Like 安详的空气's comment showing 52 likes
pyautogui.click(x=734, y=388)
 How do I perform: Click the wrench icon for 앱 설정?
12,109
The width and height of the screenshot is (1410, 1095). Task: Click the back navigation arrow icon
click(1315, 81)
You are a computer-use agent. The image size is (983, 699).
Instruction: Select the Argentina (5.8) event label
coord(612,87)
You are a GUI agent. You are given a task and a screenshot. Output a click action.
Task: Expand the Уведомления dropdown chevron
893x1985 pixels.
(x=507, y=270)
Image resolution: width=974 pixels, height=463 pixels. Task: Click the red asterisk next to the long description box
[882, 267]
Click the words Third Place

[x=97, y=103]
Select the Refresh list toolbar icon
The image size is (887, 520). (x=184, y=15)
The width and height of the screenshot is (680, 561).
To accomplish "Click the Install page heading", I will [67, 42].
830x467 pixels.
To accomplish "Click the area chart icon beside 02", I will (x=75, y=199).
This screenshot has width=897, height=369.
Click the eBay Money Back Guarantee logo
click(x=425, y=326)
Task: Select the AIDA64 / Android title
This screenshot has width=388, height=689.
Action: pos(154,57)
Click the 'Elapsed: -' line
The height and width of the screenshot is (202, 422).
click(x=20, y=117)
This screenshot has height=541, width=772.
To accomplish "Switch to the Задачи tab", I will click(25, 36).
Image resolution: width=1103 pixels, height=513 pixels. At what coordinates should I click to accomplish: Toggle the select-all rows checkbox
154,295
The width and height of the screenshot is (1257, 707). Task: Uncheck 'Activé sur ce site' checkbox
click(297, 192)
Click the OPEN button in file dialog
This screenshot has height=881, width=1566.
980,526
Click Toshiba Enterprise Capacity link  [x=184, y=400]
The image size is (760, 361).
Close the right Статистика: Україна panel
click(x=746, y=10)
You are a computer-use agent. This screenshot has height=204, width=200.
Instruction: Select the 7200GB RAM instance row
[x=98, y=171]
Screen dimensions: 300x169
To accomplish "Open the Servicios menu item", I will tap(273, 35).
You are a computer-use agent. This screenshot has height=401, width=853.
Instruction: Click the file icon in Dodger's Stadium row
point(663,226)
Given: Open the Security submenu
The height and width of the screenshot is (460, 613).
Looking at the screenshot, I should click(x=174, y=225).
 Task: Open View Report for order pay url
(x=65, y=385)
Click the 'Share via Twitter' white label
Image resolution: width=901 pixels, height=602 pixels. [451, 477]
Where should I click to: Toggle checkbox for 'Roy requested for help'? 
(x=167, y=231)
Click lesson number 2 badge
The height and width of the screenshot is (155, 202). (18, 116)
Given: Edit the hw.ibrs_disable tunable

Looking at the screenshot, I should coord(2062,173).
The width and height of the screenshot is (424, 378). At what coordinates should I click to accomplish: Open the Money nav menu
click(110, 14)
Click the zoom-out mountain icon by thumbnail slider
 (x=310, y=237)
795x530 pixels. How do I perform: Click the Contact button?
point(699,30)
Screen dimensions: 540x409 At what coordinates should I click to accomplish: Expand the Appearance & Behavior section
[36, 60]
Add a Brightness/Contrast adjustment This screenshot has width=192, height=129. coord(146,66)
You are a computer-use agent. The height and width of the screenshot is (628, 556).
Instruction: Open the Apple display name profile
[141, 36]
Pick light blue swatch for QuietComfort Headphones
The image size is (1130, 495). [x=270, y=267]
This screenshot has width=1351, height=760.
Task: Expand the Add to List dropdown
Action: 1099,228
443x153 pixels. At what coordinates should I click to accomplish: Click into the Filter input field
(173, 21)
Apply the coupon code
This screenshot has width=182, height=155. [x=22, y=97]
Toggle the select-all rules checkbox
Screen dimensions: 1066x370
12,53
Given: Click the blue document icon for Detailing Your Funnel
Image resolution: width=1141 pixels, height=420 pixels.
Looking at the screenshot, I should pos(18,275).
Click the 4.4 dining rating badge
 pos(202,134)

______

PROBLEM TO WORK ON -
Every line from the one containing "Instruction: Open the" through the end of the data must be repeated exactly, and no other line.

RESPONSE AREA -
Instruction: Open the Apple display name profile
[141, 36]
Pick light blue swatch for QuietComfort Headphones
The image size is (1130, 495). [x=270, y=267]
This screenshot has width=1351, height=760.
Task: Expand the Add to List dropdown
Action: 1099,228
443x153 pixels. At what coordinates should I click to accomplish: Click into the Filter input field
(173, 21)
Apply the coupon code
This screenshot has width=182, height=155. [x=22, y=97]
Toggle the select-all rules checkbox
Screen dimensions: 1066x370
12,53
Given: Click the blue document icon for Detailing Your Funnel
Image resolution: width=1141 pixels, height=420 pixels.
Looking at the screenshot, I should pos(18,275).
Click the 4.4 dining rating badge
 pos(202,134)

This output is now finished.